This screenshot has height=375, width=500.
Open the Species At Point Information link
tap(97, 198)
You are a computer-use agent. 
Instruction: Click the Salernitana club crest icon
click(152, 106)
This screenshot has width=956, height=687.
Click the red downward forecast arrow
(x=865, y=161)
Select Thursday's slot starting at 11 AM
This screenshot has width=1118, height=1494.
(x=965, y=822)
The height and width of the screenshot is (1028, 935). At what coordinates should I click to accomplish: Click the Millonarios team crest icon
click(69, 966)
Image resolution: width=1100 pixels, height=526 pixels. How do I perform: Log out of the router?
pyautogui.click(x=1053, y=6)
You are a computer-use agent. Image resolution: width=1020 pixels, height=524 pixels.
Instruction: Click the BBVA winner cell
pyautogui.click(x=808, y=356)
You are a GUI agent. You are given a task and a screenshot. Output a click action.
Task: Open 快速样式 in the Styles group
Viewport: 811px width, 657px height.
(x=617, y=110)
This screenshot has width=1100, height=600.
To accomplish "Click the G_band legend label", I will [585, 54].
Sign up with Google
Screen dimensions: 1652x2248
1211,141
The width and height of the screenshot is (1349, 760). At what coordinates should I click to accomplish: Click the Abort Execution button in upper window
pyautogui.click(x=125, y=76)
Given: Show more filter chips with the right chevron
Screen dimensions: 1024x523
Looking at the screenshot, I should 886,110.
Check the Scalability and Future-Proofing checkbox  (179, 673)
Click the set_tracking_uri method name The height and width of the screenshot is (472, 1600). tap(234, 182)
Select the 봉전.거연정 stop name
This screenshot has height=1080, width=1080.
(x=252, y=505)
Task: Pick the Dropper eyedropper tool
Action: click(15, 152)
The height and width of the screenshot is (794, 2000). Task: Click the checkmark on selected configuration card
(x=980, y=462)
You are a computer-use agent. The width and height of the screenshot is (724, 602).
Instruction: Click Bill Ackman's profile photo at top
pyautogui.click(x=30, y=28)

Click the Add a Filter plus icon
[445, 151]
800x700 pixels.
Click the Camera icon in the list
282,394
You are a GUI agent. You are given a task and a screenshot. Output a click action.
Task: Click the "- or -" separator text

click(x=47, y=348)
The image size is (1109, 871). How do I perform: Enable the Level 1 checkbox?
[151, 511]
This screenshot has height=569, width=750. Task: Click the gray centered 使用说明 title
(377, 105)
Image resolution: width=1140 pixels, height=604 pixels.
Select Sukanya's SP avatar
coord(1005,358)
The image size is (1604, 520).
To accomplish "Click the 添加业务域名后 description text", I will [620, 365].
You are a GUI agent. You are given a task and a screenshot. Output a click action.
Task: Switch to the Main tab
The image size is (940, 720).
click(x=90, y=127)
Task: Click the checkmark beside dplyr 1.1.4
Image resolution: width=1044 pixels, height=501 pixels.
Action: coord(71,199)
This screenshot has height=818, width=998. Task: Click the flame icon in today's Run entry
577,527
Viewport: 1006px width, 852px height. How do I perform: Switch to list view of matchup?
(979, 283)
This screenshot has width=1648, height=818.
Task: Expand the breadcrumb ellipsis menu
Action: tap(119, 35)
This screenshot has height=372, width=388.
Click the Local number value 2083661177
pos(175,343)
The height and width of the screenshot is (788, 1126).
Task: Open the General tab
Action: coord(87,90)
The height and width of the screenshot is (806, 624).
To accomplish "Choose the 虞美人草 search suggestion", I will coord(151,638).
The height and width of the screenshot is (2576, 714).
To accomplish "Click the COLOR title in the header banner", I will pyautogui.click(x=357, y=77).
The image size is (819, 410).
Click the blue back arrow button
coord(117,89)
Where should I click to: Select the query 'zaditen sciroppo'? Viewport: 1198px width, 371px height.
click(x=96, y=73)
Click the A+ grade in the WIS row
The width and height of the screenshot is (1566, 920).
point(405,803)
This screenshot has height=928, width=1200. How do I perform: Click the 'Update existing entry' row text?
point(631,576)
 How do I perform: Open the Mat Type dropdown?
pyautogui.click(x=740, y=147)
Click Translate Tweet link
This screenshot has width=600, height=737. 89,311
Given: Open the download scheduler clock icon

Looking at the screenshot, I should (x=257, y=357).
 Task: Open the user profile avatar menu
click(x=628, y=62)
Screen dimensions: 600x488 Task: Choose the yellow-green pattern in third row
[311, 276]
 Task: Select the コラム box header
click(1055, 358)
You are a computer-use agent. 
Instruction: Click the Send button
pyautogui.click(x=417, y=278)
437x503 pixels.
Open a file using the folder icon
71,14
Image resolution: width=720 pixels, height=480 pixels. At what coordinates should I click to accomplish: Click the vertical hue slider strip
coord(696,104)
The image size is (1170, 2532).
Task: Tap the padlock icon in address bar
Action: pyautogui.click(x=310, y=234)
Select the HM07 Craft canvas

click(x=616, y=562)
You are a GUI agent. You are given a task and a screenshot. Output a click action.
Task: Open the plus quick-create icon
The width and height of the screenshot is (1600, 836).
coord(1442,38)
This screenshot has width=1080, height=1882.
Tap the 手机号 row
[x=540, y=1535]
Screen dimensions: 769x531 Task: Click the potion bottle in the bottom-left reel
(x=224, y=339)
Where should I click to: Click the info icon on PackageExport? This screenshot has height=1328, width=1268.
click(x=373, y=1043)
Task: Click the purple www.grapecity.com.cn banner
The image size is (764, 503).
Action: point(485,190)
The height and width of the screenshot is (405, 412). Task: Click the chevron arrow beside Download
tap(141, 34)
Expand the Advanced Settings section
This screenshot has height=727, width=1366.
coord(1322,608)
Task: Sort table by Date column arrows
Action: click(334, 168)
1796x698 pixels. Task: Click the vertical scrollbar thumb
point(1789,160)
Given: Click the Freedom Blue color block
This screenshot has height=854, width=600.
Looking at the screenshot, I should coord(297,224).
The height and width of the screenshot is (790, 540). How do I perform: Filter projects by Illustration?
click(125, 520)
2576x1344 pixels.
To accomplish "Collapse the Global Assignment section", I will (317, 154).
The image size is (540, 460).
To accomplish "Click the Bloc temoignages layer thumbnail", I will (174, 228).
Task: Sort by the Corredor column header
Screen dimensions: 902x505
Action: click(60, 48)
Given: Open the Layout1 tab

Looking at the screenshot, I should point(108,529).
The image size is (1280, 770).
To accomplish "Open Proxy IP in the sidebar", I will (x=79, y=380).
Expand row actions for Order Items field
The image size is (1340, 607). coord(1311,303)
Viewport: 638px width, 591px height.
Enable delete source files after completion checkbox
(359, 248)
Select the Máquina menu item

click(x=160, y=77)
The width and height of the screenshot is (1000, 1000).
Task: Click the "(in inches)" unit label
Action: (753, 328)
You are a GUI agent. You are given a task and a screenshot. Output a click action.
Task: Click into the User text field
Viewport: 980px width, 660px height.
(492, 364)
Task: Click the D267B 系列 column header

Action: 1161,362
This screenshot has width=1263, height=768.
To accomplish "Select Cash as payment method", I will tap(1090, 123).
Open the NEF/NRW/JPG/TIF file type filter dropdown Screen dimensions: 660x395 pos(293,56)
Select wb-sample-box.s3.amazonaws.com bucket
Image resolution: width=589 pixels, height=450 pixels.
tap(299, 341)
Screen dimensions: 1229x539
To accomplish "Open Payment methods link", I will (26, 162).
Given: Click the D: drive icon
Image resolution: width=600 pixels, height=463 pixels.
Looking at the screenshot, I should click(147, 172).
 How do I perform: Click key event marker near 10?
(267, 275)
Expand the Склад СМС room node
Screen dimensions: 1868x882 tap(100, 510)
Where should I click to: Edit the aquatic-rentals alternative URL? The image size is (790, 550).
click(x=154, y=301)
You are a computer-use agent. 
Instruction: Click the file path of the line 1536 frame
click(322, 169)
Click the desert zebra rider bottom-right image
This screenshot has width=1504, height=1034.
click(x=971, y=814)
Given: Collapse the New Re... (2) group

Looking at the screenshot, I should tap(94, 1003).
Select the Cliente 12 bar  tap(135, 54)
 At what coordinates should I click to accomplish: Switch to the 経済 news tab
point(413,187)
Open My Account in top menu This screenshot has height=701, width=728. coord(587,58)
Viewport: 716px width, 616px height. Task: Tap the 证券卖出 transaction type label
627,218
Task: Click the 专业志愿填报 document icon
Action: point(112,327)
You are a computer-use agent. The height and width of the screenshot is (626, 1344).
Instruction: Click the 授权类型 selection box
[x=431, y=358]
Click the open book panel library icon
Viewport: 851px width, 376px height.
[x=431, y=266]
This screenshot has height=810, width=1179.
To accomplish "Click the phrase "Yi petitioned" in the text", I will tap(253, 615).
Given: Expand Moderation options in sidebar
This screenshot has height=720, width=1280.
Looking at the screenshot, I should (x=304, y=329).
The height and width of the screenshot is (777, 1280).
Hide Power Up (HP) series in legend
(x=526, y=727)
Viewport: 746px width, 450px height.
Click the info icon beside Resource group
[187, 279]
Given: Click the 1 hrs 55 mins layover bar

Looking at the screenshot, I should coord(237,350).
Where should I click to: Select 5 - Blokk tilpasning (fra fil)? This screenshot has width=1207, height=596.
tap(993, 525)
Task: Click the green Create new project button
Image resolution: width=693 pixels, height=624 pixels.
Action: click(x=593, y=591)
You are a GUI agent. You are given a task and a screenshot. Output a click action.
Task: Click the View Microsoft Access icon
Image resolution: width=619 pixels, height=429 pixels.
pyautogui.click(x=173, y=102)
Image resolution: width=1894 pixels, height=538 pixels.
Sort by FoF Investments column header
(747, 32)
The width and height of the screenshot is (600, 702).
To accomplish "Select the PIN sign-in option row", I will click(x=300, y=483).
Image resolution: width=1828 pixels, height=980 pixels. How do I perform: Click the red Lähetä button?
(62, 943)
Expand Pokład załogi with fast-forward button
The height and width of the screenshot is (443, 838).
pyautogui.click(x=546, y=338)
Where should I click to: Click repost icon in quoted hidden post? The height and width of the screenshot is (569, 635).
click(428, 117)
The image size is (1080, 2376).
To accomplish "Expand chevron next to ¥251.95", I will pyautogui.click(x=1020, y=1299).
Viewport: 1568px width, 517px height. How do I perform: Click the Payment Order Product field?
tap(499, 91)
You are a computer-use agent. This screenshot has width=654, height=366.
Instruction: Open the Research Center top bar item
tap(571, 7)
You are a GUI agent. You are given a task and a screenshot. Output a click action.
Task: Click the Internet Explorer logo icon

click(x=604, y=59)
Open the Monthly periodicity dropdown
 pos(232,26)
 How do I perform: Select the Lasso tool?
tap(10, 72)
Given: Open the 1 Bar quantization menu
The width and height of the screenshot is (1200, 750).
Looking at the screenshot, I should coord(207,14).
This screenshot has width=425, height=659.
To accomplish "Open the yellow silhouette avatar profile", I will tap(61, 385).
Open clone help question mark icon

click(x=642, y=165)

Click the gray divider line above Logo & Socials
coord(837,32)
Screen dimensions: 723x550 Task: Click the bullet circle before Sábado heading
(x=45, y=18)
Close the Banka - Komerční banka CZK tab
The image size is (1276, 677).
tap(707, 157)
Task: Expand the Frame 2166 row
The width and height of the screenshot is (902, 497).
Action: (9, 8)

....................

→ **TASK GOAL**: Work out how many lines in the material contain the string "section", then write that number and nothing more.

→ **ANSWER AREA**: 2